++++ TASK INPUT

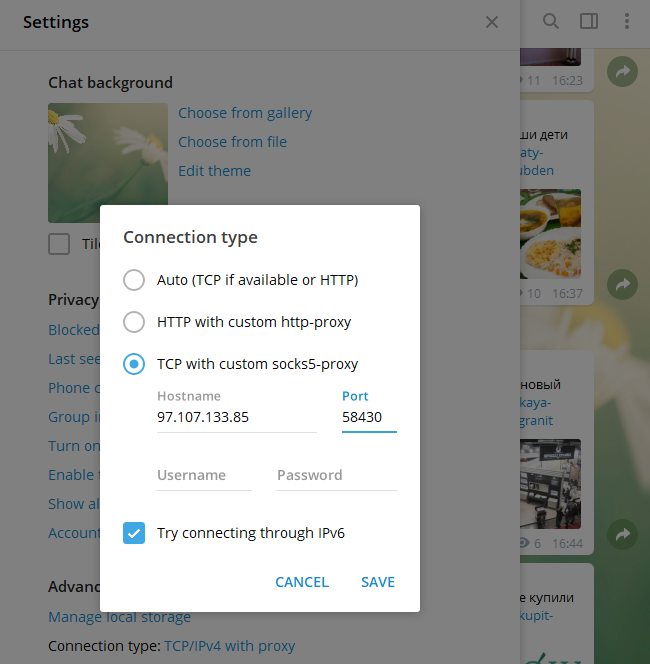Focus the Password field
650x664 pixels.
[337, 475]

++++++++
++++ TASK INPUT

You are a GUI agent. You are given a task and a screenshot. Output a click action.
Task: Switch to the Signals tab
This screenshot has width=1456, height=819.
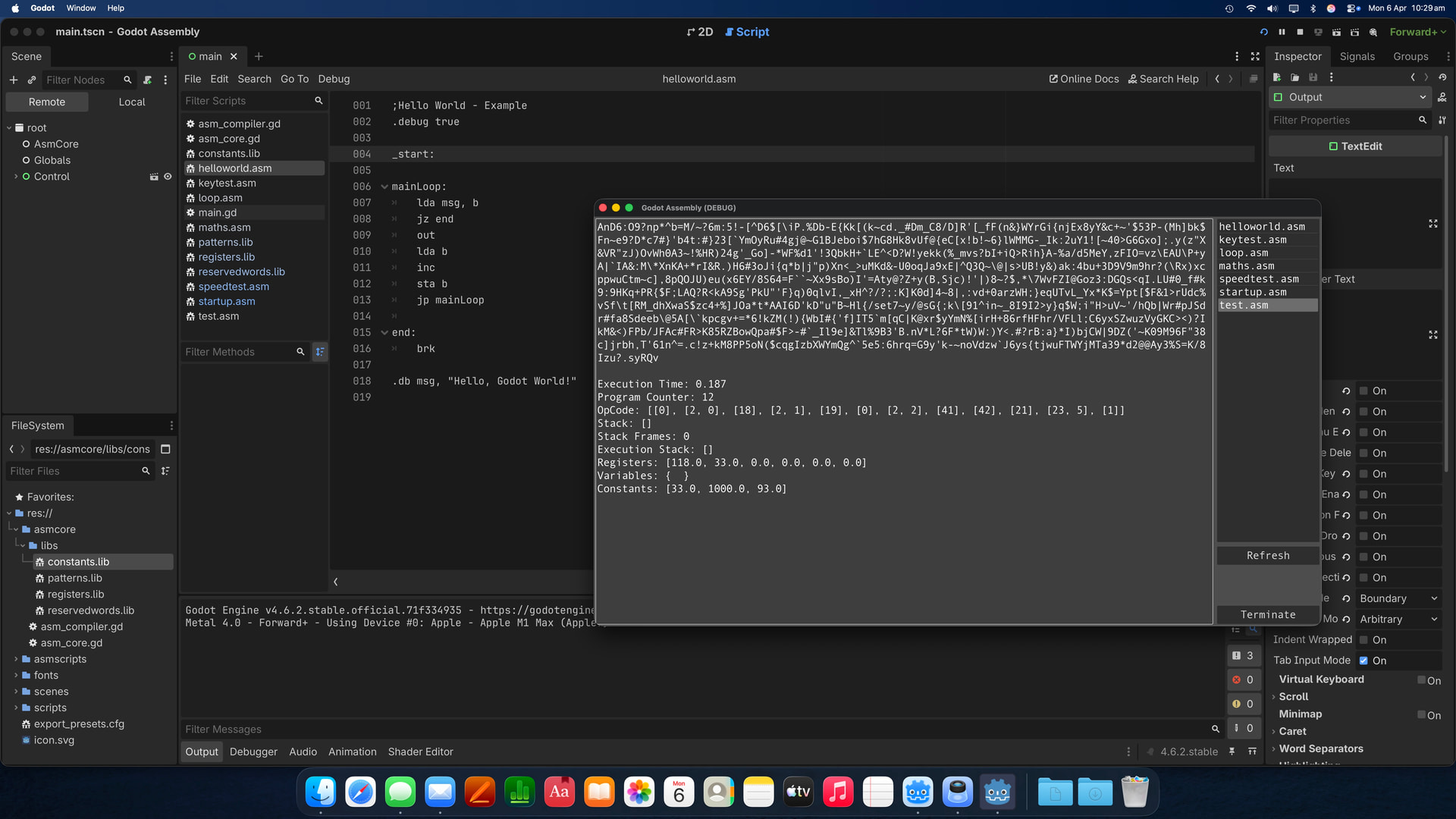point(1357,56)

++++++++

STATED TASK: Can you turn everything from the line containing "You are a GUI" down to the line containing "point(1357,56)" into a numbered list, skipping any blank lines and leaving out the pictures?

OUTPUT FOR THIS EXERCISE:
1. You are a GUI agent. You are given a task and a screenshot. Output a click action.
2. Task: Switch to the Signals tab
3. This screenshot has width=1456, height=819.
4. point(1357,56)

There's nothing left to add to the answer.